• Brano citato:
# # # # #

Programma, punto per punto : La fusione dei Comuni
Desidero sviluppare l’argomento introdotto con la mia
precedente lettera esposizione in data 15 marzo 2011 “Impegno prossimoventuro”, in cui dichiaravo di volermi candidare alla carica di Sindaco per
le prossime elezioni Comunali di Quittengo, illustrando i punti guida di quello
che sarà il mio proposito o programma per il mandato quinquennale, nel caso
dovessi essere eletto.
La priorità assoluta alla quale ogni nostro sforzo dovrà
tendere, è la fusione del nostro Comune con un altro o con una serie di altri.
Ciò, sarà naturalmente all’ipotesi (non più remota ormai) che i Comuni siamo
accorpati d’ufficio, con un bel Decreto del Governo, vanificando incentivi
economici oggi ancora disponibili e annullando la non trascurabile idea d’avere
una partecipazione popolare alla base del progetto.
Ma cos’è la fusione di Comuni?
La fusione dei Comuni, rappresenta un efficace strumento di
razionalizzazione del territorio, dei servizi e delle funzioni svolte dai
Comuni, da cui trarre un incremento dell'offerta sia qualitativa che
quantitativa dei servizi di cui i cittadini possono beneficiare, a fronte di un
risparmio dei costi burocratici legati al funzionamento degli Enti stessi.
A tal proposito, diffidiamo di chi, parlando di “servizi in
comune”, intende salvaguardare il proprio prestigio personale a spese della
comunità. Costui, ha ben compreso infatti i vantaggi della “fusione”, ma
egoisticamente intende mantenere lo status quo degli incarichi amministrativi
suddivisi.
Perché serve la fusione dei Comuni?
Per offrire al cittadino l’opportunità di dare un salutare
scossone alle strutture “antiche” di questa repubblica, che ormai non hanno più
la possibilità di migliorarsi, ma, tutt’al più, possono mantenersi come sono,
con sacrificio dei cittadini.
Candidandomi, mi pongo quindi il compito non facile di
informare i cittadini, per renderli soprattutto consapevoli dell’opportunità
che gli si offre con questo processo di riordino territoriale.
Solo con la consapevolezza di potere partecipare a decisioni
importanti, potremo sperare di tornare a pensare al miglioramento della qualità
della vita nelle frazioni.
L’idea futura della partecipazione della cittadinanza in un
grosso Comune, stride con la realtà attuale (dei piccoli Comuni) in cui
coesistono un gran numero di poteri locali che hanno un dialogo reciproco
troppo influenzato da rivalità di campanile quando non addirittura da rapporti
interpersonali tediati da situazioni private tra amministratori.

# # # # #

• Attività da svolgere: Prosegui il brano sulla fusione dei Comuni riportato sopra, partendo subito dopo la sua ultima frase. Il materiale che segue non ha alcun ruolo in questo lavoro.

Voci sulle coordinate di destinazione
# # # # #

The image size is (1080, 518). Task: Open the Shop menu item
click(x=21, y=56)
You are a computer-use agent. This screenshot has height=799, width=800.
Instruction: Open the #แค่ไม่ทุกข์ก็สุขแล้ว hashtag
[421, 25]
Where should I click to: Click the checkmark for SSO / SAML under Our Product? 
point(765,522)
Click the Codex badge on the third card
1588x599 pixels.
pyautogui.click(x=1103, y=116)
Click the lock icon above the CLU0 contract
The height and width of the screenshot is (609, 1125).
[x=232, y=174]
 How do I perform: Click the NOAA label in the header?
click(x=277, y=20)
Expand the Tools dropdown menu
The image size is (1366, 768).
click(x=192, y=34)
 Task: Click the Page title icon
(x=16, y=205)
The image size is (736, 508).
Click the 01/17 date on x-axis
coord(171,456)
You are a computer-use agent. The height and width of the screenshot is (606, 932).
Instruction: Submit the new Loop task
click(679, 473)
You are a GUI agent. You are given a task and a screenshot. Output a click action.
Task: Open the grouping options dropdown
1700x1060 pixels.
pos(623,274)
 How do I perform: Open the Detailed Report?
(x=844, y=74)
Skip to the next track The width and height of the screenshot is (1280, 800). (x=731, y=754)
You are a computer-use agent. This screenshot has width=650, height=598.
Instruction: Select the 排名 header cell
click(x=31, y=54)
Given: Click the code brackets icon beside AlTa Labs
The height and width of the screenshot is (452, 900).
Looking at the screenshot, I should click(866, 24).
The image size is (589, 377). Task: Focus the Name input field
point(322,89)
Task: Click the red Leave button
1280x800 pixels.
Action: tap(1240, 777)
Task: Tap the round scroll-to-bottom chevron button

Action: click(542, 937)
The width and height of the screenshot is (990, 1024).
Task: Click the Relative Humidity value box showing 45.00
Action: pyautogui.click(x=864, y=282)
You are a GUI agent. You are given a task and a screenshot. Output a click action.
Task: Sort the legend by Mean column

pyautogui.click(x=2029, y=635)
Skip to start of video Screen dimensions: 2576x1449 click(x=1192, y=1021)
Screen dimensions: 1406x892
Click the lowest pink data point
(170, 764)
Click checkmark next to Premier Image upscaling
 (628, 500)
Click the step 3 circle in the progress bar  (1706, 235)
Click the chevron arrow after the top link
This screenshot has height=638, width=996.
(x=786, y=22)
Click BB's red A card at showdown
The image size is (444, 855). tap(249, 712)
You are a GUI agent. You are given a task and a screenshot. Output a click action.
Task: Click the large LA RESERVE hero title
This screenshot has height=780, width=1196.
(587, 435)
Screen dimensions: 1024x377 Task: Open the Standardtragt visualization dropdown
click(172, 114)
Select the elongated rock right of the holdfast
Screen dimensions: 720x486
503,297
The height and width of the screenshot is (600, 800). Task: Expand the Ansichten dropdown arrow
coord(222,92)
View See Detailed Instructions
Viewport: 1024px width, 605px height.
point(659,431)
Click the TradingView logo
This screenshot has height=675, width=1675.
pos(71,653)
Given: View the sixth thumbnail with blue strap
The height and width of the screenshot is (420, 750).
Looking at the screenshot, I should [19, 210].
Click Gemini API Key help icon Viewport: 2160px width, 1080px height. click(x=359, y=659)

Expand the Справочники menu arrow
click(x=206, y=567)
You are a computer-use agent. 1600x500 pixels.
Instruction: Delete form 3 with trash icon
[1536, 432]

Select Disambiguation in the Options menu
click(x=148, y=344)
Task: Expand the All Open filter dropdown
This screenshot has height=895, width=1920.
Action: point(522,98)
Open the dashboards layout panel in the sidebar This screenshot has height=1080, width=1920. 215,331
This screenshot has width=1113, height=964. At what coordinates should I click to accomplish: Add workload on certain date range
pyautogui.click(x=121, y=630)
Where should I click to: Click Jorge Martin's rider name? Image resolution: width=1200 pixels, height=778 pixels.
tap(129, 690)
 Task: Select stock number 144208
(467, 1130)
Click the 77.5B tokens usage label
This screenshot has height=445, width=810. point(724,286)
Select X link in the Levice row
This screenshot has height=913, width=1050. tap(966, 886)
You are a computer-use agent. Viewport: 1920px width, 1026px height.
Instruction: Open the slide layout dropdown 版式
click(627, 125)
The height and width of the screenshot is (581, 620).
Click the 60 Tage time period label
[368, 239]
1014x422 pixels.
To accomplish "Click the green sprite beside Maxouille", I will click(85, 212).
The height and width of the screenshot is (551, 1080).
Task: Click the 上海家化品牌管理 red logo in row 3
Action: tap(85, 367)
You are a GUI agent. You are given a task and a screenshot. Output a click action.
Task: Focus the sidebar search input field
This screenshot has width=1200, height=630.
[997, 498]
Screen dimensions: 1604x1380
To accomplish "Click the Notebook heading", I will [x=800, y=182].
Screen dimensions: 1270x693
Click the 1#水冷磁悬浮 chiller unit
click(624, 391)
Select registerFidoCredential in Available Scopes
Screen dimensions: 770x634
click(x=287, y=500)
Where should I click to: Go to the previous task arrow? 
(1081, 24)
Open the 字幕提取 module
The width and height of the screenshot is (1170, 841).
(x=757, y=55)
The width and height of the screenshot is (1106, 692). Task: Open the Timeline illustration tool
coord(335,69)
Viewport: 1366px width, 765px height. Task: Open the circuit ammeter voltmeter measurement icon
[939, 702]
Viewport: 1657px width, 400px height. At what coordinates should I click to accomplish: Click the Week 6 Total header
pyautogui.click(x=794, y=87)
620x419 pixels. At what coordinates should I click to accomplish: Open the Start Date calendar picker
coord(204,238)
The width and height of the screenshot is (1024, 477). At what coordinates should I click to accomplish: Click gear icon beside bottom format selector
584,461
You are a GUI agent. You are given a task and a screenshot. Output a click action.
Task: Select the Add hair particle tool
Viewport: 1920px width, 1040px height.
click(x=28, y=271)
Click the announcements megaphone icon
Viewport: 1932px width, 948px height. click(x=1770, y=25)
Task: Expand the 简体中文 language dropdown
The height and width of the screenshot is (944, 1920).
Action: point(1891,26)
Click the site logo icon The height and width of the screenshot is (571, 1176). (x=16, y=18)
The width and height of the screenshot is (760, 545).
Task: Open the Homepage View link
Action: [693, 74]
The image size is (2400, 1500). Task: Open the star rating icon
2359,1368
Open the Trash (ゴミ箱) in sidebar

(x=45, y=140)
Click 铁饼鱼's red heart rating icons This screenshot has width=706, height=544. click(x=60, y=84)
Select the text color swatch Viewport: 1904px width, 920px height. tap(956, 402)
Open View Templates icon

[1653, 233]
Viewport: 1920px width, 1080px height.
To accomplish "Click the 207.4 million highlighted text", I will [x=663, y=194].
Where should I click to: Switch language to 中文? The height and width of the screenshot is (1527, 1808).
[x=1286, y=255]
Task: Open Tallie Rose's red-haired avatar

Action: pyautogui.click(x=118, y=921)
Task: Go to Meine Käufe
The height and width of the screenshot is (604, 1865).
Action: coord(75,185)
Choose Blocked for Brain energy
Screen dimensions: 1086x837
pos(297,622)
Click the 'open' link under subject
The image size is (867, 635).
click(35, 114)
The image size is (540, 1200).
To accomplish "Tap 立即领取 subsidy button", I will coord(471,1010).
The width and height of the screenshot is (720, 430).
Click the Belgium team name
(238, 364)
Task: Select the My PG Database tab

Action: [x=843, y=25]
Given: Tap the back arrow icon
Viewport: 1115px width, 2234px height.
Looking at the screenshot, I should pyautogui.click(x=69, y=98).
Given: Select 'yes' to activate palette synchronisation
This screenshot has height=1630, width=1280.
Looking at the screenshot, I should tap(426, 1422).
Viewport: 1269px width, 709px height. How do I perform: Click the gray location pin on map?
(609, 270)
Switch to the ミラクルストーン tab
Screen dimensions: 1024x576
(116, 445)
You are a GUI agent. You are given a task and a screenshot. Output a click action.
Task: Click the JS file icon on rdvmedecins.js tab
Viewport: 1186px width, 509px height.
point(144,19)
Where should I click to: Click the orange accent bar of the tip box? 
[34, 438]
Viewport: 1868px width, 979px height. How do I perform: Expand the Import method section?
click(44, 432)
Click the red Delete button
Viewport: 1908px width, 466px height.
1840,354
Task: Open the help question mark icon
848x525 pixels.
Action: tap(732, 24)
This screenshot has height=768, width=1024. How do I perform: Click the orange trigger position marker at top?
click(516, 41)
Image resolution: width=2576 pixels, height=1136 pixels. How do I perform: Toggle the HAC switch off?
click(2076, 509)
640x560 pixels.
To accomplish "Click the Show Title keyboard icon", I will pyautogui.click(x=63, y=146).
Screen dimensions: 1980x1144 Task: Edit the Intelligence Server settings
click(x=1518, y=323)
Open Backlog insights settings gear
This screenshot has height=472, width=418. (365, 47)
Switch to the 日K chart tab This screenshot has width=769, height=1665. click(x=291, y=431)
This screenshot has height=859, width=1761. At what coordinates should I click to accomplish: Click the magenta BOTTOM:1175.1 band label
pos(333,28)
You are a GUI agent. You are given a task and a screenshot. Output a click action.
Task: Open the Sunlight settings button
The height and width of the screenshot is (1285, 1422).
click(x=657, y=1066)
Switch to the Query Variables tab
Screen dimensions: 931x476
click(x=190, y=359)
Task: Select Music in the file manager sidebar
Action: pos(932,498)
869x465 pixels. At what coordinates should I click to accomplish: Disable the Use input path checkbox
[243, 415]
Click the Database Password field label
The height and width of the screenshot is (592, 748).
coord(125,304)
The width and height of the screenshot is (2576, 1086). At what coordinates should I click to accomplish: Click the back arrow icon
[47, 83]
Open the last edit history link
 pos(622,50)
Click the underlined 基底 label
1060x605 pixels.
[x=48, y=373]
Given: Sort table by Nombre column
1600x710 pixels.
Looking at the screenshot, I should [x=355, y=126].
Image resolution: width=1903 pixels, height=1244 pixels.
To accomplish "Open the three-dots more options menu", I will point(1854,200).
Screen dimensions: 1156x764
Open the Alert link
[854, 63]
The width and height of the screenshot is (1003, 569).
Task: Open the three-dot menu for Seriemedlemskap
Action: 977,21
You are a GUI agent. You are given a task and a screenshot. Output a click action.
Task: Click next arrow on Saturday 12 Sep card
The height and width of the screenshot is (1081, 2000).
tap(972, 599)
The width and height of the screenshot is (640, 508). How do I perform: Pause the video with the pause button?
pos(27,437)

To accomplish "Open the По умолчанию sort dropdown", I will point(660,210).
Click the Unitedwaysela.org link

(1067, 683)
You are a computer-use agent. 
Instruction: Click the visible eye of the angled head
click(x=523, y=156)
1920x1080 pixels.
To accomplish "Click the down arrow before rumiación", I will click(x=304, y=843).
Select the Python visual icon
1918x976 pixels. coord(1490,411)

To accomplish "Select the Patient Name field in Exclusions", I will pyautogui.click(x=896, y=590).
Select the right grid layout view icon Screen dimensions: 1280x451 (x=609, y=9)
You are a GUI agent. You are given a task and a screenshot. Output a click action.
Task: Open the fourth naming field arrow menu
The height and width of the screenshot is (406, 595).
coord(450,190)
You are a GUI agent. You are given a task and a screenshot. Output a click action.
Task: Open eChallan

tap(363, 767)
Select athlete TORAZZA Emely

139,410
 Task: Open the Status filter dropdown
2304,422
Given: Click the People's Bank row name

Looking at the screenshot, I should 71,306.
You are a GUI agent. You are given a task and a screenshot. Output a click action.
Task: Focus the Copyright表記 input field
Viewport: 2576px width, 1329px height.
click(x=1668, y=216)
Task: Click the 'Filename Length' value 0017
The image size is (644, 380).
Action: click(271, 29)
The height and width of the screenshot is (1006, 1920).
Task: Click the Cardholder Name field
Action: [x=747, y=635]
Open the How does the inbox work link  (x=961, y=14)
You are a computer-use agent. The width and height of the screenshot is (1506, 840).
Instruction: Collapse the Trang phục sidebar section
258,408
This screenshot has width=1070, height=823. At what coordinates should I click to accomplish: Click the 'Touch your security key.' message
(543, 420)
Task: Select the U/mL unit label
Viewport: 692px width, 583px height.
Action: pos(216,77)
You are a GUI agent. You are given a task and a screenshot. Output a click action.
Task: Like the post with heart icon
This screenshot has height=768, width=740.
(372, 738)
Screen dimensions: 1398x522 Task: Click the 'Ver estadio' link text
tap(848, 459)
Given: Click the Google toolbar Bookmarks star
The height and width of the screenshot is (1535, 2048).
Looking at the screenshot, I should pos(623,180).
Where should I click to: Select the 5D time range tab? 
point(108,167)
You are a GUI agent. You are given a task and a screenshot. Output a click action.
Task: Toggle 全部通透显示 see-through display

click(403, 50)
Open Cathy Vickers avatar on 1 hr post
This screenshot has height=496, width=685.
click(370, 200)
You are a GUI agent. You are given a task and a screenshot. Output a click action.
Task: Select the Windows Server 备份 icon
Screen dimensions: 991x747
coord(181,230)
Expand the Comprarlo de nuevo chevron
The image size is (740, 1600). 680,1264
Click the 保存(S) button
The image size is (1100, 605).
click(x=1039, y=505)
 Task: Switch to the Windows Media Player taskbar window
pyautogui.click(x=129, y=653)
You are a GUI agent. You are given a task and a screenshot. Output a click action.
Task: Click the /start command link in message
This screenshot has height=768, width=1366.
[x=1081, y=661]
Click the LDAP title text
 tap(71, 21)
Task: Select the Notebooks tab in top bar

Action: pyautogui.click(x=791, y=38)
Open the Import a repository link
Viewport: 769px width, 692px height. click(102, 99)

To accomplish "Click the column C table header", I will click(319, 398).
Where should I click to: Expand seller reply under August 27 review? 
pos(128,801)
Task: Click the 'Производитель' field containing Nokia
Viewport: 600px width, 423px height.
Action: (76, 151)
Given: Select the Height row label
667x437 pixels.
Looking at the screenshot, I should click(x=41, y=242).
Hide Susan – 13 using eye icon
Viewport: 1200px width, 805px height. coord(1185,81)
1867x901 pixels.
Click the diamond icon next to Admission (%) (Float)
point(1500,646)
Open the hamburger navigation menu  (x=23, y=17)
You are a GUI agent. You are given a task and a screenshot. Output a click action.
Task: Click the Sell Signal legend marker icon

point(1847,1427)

# # # # #

• Esercizio svolto:
Questo rende evidente come, per funzionare correttamente, i
meccanismi dei poteri e dei servizi locali, devono disporre di un numero
sufficiente di cittadini. Ciò è chiaramente impedito all’origine nei piccoli
comuni come il nostro.
Noi infatti, non abbiamo oggi, la possibilità di scegliere
liberamente sulla base di un’offerta, perché non abbiamo semplicemente diverse
opzioni di offerta.
Nel caso servisse, come nel nostro caso, promuovere
un’alternativa all’attuale amministrazione, il numero esiguo degli abitanti di
Quittengo, così come di troppi altri Comuni, impedisce o rende difficile un
processo di gestione democratica dei poteri e dei servizi locali alternativo a
quelli in carica. Si crea insomma un circuito vizioso, in cui scadenti
amministrazioni restano in carica anni e anni per mancanza di possibili
ricambi.
Comuni più grossi, forti e finanziariamente autonomi invece,
offrono queste possibilità, e sono sicuramente in grado di sostenere e
coordinare meglio progetti di rilancio del territorio e di migliorare o
aumentare i servizi esistenti per la propria cittadinanza.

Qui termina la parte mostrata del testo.